Received 12th August 2015 , Accepted 19th October 2015

First published on 19th October 2015


Abstract

A novel electrochemical impedimetric DNA sensor was constructed based on in situ chemical reduction of graphene oxide (GO) that had been attached at a DNA modified electrode. First, the mercapto-modified probe DNA was anchored on a gold electrode surface through the Au–S bond. Then the GO was adsorbed on the probe DNA through the unique π–π stacking, which was followed by incubation in sodium borohydride (NaBH4) solution to in situ reduce the GO to the reduced form (rGO). Thus, a highly conductive biointerface with ultralow charge-transfer resistance was obtained. When the biosensor was hybridized with the target DNA to form the rigid double-stranded DNA, the rGO was released from the electrode surface and the charge-transfer resistance increased again. Compared with the analogous sensing interface without pre-accumulation of GO, the signal variation ratio was found to increase by 8-fold upon hybridization as determined by electrochemical impedance spectra, suggesting a higher signal-to-noise of the constructed biosensor. Quantitative analysis experiments showed that the impedance change values exhibited a good linear relationship with the logarithmic values of target DNA concentration over a wide range from 1.0 × 10−15 M to 1.0 × 10−9 M. The detection limit was estimated to be as low as 2.9 × 10−16 M. The biosensor also presented excellent selectivity, good regeneration ability and outstanding stability.


1 Introduction

In recent decades, the accurate and rapid detection of specific DNA has attracted intensive interest in the field of biomolecular sensing owing to its important role in genetic-disease diagnosis, drug screening, food and environment monitoring. Electrochemical DNA biosensors offer a great promise for DNA analysis because of their simplicity, rapidness, low-cost and ease of miniaturization. To date, a lot of efforts have been directed toward the development of high-powered electrochemical DNA sensors.1–3 Apart from the label-free methods,4–6 the strategies making use of labels like ferrocene,7 enzymes,8 nanoparticles,9 and metal complexe10 to amplify the electrochemical responses of the sensors have been intensively investigated. However, although the labeling strategy greatly improves the sensor sensitivity, it also markedly increased the operation time, complexity, and cost of the experiments. In contrast, the label-free biosensors are more appropriate for the practical application as an analytic tool.
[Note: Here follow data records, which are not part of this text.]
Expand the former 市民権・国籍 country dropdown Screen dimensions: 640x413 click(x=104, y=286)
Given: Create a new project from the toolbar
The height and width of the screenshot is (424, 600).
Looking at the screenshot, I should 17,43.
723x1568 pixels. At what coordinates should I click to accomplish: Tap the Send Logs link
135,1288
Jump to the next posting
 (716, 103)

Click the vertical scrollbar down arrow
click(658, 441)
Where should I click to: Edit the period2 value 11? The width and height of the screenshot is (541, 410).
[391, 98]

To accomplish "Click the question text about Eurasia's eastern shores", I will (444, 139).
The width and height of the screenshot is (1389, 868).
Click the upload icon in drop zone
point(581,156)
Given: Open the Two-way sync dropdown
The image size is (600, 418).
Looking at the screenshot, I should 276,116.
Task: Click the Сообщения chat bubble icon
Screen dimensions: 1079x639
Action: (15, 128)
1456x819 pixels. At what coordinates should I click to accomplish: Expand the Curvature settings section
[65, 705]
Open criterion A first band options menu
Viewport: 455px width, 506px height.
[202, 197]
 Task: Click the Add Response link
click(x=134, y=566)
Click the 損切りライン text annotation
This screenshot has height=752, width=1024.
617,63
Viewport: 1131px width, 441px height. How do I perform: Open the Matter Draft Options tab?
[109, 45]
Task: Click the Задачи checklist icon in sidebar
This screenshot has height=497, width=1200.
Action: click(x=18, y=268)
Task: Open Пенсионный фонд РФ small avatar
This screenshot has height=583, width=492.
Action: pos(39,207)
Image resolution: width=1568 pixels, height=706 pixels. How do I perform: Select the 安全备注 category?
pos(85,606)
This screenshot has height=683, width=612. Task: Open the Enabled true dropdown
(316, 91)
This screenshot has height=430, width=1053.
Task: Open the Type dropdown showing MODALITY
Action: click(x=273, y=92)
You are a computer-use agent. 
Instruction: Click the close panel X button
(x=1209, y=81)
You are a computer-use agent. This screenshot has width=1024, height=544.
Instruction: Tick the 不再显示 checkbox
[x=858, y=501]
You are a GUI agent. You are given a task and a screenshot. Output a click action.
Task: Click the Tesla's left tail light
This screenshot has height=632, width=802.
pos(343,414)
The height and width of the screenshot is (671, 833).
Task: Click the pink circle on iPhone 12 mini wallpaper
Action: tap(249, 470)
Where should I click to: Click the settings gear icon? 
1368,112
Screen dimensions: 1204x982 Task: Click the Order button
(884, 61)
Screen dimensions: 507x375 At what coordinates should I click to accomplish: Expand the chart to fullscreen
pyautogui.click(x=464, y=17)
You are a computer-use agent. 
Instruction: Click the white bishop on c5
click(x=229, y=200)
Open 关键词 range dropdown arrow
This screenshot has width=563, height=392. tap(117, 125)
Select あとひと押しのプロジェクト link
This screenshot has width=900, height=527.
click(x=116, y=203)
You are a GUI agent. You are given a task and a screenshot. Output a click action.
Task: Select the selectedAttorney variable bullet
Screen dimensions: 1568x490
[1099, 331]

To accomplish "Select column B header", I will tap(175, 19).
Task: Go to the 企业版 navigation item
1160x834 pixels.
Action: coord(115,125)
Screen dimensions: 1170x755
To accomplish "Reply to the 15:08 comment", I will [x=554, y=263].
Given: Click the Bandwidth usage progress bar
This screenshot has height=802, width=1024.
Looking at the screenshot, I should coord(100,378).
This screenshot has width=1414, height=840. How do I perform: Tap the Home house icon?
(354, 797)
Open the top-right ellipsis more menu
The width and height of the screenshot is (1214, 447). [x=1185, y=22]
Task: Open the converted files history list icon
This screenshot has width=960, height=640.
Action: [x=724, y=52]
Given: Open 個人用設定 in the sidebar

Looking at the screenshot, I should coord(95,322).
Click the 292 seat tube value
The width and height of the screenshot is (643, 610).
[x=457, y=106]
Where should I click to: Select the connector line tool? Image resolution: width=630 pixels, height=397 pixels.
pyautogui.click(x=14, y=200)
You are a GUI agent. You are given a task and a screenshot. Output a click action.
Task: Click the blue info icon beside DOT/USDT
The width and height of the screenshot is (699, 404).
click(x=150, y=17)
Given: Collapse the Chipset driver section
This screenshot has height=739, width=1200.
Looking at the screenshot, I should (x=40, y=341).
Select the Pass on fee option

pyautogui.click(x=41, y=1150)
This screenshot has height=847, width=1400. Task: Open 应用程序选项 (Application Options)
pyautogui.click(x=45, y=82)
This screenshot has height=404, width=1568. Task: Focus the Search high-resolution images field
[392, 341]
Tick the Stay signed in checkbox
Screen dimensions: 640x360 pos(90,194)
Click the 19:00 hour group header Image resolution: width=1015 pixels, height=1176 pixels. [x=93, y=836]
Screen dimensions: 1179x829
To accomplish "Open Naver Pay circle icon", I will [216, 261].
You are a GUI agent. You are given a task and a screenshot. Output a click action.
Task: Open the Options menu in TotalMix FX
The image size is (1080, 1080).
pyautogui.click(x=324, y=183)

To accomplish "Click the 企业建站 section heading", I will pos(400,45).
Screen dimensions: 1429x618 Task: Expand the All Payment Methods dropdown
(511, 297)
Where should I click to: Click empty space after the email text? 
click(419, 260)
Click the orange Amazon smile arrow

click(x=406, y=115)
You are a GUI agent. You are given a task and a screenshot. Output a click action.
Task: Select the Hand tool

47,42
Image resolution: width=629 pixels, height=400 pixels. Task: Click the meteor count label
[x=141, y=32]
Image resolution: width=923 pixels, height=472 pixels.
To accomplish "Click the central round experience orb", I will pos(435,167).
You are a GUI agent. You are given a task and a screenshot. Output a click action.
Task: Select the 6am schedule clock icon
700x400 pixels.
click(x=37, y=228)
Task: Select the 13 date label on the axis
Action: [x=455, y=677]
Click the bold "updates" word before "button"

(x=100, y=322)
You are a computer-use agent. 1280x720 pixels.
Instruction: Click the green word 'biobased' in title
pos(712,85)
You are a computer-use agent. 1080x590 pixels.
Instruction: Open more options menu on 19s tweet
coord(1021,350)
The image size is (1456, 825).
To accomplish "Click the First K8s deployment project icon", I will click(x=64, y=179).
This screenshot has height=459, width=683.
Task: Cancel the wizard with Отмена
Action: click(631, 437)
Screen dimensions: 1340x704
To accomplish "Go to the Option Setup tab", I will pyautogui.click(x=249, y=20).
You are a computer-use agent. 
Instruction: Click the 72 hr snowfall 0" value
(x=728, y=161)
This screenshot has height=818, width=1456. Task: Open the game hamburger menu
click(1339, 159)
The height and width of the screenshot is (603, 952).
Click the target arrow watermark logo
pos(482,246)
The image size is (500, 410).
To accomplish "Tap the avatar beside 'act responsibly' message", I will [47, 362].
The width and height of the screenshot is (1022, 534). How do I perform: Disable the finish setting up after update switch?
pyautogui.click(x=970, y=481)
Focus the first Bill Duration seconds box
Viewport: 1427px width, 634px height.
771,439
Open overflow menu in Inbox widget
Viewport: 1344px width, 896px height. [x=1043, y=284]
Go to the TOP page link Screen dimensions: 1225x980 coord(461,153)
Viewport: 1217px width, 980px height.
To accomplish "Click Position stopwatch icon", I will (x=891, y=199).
Electrochemical impedance spectroscopy (EIS) transduction technique has been regarded as a powerful technique for the characterization of electrochemical systems and functionalization of bio-electrodes.11–13 Due to its merits of portability, low-cost, and simplicity, it has also been successfully applied for the analysis of enzymes,14,15 tumor markers,16,17 and heavy metals.18,19 Since the unique DNA hybridization reaction can cause the changes of the charges, conductivity and microenvironment situation of the biointerface, the EIS has also received considerable attention in DNA analysis. However, the traditional hybridization-based EIS biosensors suffer from a few shortages and limitations. For example, the non-specific adsorption of some interferents on the electrode surface will also change the situation of the biointerface, resulting in the variation of EIS response and the false-positive results. On the other hand, the high negative-charge density of the probe electrode can cause a large background in EIS measurement, which makes the detection less sensitive. Therefore, it is still a great challenge to develop novel strategy to improve the analytic performance of the impedimetric DNA biosensor.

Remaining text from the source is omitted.